Similarly, the Witch Cakes litter the space, hanging from ribbons at the portals to the outside world. These glazed ceramic objects mimic a traditional custom where similarly shaped cakes were made to repel witches. The witch bottles were a defence against witchcraft too. They would contain, often, bits of the human body… nail clippings, hair, urine alongside needles, pins and wine.

In combination, these objects intonate a whispered ritual in the space. This is not just an exhibition of works about folklore, but an evocation in its own right.


[Unknowable]

“Something Invisible and powerful and totally uncontrollable” is a title that becomes infinitely more complex the longer I think about it, yet remains apt in every case.

Are we talking about grief or some unknown force of belief, the emotional weight of loneliness, or perhaps more simply the act of an artist recognising the power of their own creativity?

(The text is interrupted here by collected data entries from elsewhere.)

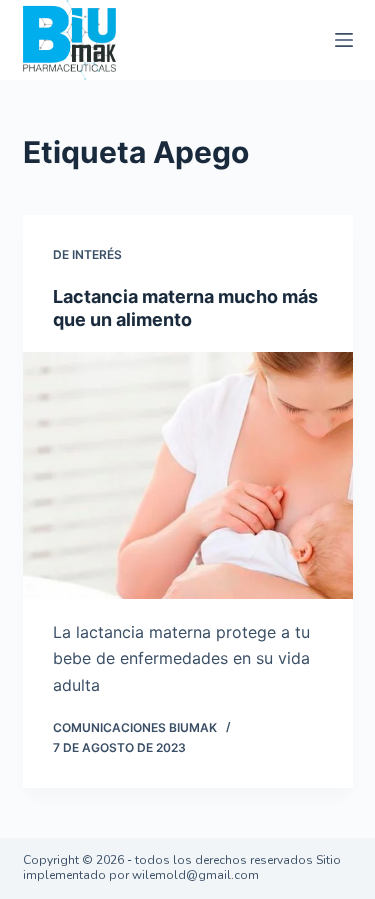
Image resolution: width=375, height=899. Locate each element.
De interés (87, 254)
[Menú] (344, 40)
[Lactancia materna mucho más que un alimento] (188, 476)
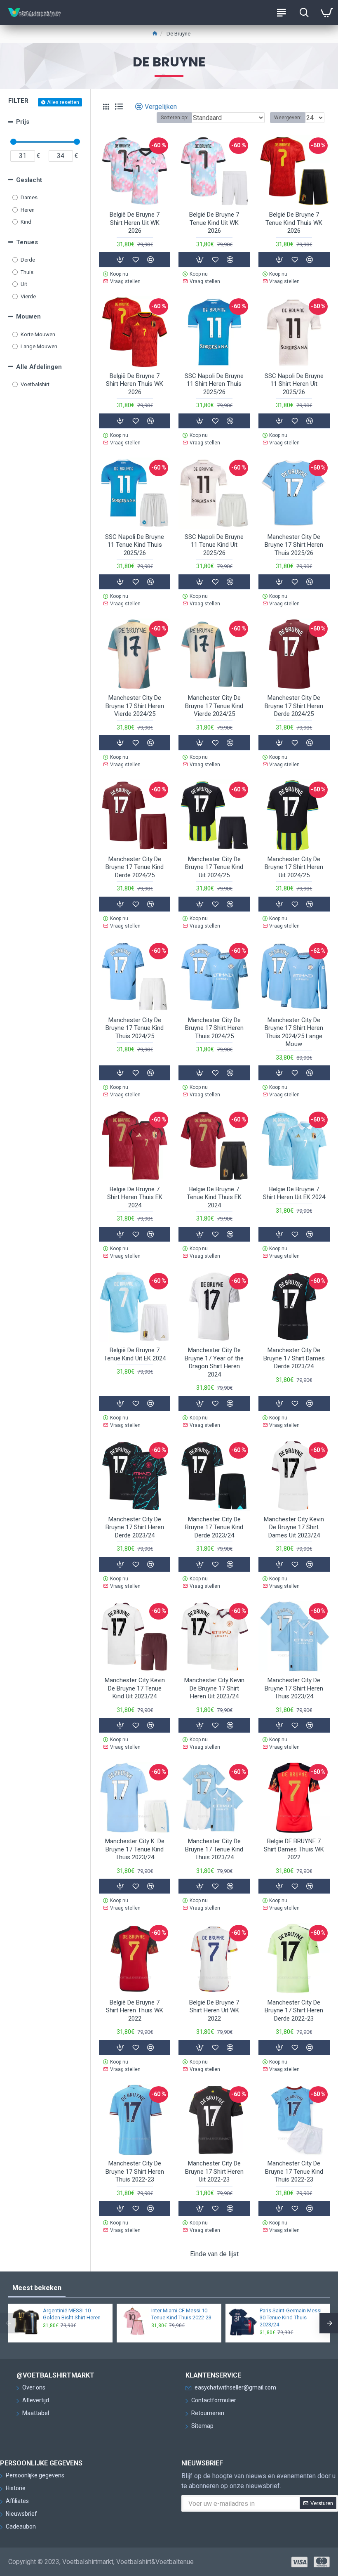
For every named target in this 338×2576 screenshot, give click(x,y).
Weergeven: (287, 117)
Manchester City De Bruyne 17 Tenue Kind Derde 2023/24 (214, 1527)
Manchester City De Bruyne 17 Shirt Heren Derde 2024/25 (294, 706)
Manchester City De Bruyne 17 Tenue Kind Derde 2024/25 (135, 867)
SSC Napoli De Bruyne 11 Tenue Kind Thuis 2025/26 (134, 545)
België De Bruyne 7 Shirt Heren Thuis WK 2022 (134, 2010)
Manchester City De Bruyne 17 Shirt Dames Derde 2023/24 (294, 1358)
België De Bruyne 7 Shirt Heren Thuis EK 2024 (134, 1197)
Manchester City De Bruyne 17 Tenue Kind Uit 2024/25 (214, 867)
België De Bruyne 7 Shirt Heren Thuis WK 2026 (134, 384)
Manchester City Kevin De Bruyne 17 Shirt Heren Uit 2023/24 (214, 1688)
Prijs (22, 121)
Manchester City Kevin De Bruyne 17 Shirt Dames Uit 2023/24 (294, 1527)
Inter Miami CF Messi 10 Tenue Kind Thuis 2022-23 (181, 2314)
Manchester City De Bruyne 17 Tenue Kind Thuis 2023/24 (214, 1849)
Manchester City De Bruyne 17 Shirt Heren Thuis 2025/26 (294, 545)
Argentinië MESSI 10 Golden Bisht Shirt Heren (72, 2314)
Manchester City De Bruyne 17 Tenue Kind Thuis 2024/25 (135, 1028)
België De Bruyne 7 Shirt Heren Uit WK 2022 (214, 2010)
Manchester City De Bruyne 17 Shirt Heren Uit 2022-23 (214, 2171)
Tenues (27, 242)
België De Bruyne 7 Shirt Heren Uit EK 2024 (294, 1193)
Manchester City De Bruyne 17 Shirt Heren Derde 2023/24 (135, 1527)
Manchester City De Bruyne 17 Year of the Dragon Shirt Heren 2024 (214, 1362)
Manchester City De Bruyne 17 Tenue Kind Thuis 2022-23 (294, 2171)
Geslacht (29, 180)
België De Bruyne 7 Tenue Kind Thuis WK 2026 (293, 222)
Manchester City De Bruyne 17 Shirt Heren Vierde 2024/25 (135, 706)
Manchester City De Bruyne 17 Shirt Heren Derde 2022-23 (294, 2010)
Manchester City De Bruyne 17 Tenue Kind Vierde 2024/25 (214, 706)
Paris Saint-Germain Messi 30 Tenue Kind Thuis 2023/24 (291, 2317)
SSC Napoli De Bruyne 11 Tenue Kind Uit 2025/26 (214, 545)
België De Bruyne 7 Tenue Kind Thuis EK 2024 (214, 1197)
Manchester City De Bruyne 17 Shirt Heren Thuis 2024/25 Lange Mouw (294, 1032)
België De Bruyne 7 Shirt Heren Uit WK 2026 (135, 222)
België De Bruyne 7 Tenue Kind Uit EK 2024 (135, 1354)
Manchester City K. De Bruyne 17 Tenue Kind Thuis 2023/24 (134, 1849)
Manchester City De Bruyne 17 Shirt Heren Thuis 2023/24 (294, 1688)
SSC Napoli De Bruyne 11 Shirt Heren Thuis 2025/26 (214, 384)
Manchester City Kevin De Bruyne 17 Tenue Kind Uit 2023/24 (135, 1688)
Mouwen (28, 316)
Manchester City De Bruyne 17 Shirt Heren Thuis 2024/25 (214, 1028)
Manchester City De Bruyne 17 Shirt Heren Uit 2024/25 (294, 867)
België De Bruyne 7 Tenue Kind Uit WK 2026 (214, 222)
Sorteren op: (174, 117)
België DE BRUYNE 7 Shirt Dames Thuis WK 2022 (294, 1849)
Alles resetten (63, 102)
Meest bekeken (36, 2288)
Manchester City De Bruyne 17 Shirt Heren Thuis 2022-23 (135, 2171)
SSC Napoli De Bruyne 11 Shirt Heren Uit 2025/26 (294, 384)
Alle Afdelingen (39, 367)
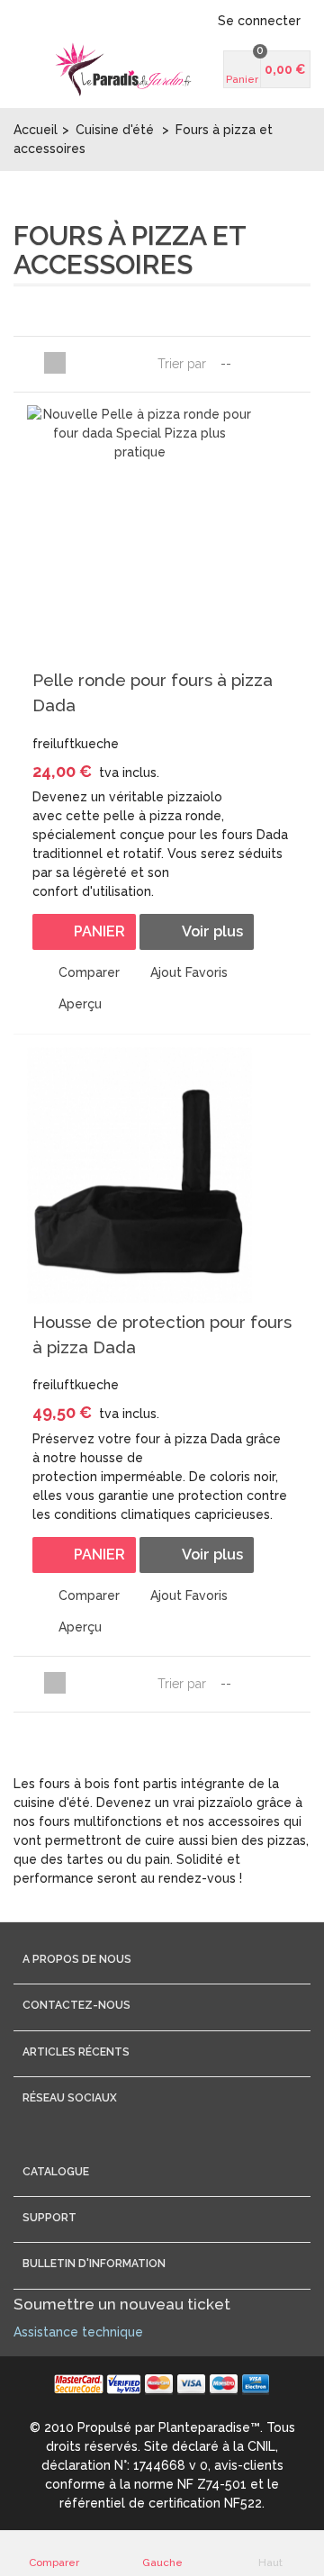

I end up feeling that I’m not qualified to answer that question, and that perhaps it is more apt to find solace in the acceptance of the unknowable. I mean to say, that needing everything wrapped up in a neat narrative only ever suits the person telling the story, and inevitably edits out important facts.

Nature isn’t neat and uncomplicated, or trimmed like a lawn. It is a sprawling, complex weaving of millions of strands that grow to bind and protect. And it is our need for narrative simplicity that often blinds us to the true forces at work in any given situation.

It’s easy to look at a gravestone and see death, rather than the very living lichen that grows upon it.